Parue une semaine avant la mort du compositeur, le 29 mars 2020, la
6e Symphonie boucle le cycle des symphonies de Krzysztof Penderecki. Un admirable disque, qui nous console de l’assèchement final des dernières années de création de Penderecki, qui se consacrait avec acharnement à un ambitieux opéra sur Phèdre pour l’Opéra de Vienne, projet qui ne vit jamais le jour, car le compositeur jeta l’éponge en mars 2018 après six années de travail.
À la fin de l’année 2014 était parue la plus étrange des intégrales symphoniques : un coffret des huit symphonies de Krzysztof Penderecki, privé d’une 6e Symphonie qui n’existait tout simplement pas. Quinze ans plus tôt, lors de la parution de la Septième, son éditeur, Schott, expliquait que « la
Sixième n’est, certes, pas encore composée, mais existe sous forme de brouillon artistique ».
Que reste-t-il de ce brouillon dans cette 6e Symphonie sous-titrée « Mélodies chinoises » que nous recevons aujourd’hui ? Le propos, en tout cas, était clair, et on comprend Penderecki de lui avoir réservé le chiffre 6. Le compositeur polonais (1933-2020) voulait composer une « élégie pour une forêt mourante », une sorte d’anti-Pastorale de Beethoven.
L’amoureux des arbres
Très proche de la nature, passionné de botanique et créateur du plus grand arboretum de Pologne, Penderecki s’était insurgé depuis le milieu des années 1990 contre la destruction des forêts, notamment des forêts tropicales, au nom du progrès économique.

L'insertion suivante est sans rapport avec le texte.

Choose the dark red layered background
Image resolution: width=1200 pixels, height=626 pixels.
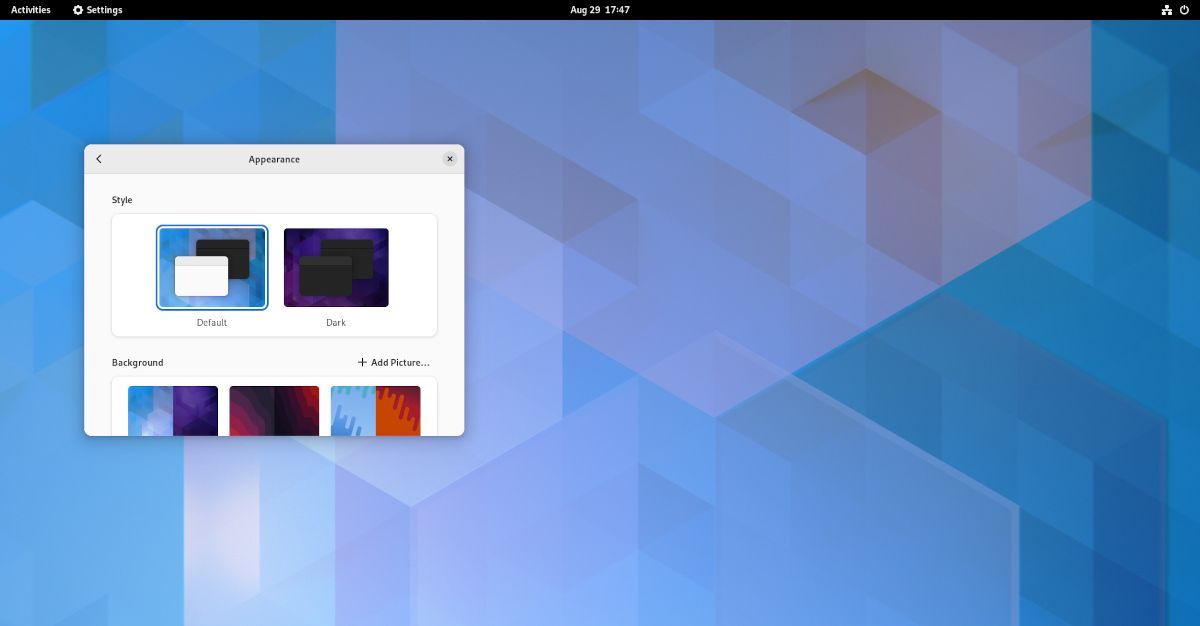point(274,411)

L’enjeu l’a-t-il paralysé ? Pendant plus de 20 ans, il n’y a pas eu de
6e Symphonie de Penderecki. Cette oeuvre est-elle au compositeur polonais ce que la 1re Symphonie fut à Brahms : son blocage beethovenien ? (La crainte de la comparaison avec Beethoven avait paralysé Brahms, qui avait reporté sa première création symphonique.)
La 6e Symphonie, créée en 2017 en Chine et enregistrée ici par Wojciech Rajski, doit beaucoup à la 8e Symphonie, « Chants de l’éphémère », qui était une suite de mélodies avec orchestre, alliance de poésie et de musique. Penderecki franchit un pas supplémentaire et trouve le lien subliminal qui supporte son propos en ne faisant appel qu’à des textes de poètes chinois traduits par Hans Bethge, celui qui traduisit les poèmes utilisés par Mahler dans Le chant de la terre.
Sa Symphonie pastorale, Penderecki en fait finalement son « Chant de la terre » à lui, tout en parsemant l’oeuvre, au coin de telle ou telle phrase, de subtiles références à Mahler, dont la plus évidente, rappel à « L’adieu » mahlérien, se trouve au début du 8e et dernier mouvement, « Le chant de la flûte en automne ». Des solos d’erhu font le lien entre certains mouvements, comme un lien entre les cultures. Le langage est très néo-romantique, post-Mahler et Britten, l’oeuvre admirable, hors du temps, et très émouvante.
Dans le disque de Rajski, somptueusement enregistré, la symphonie est complétée par le Concerto pour alto, transcrit pour clarinette. L’oeuvre démontre la proximité de Penderecki avec les maîtres du XXe siècle, le 1er mouvement étant un hommage, voire un quasidécalque, de la Musique pour cordes, percussion et célesta de Bartók.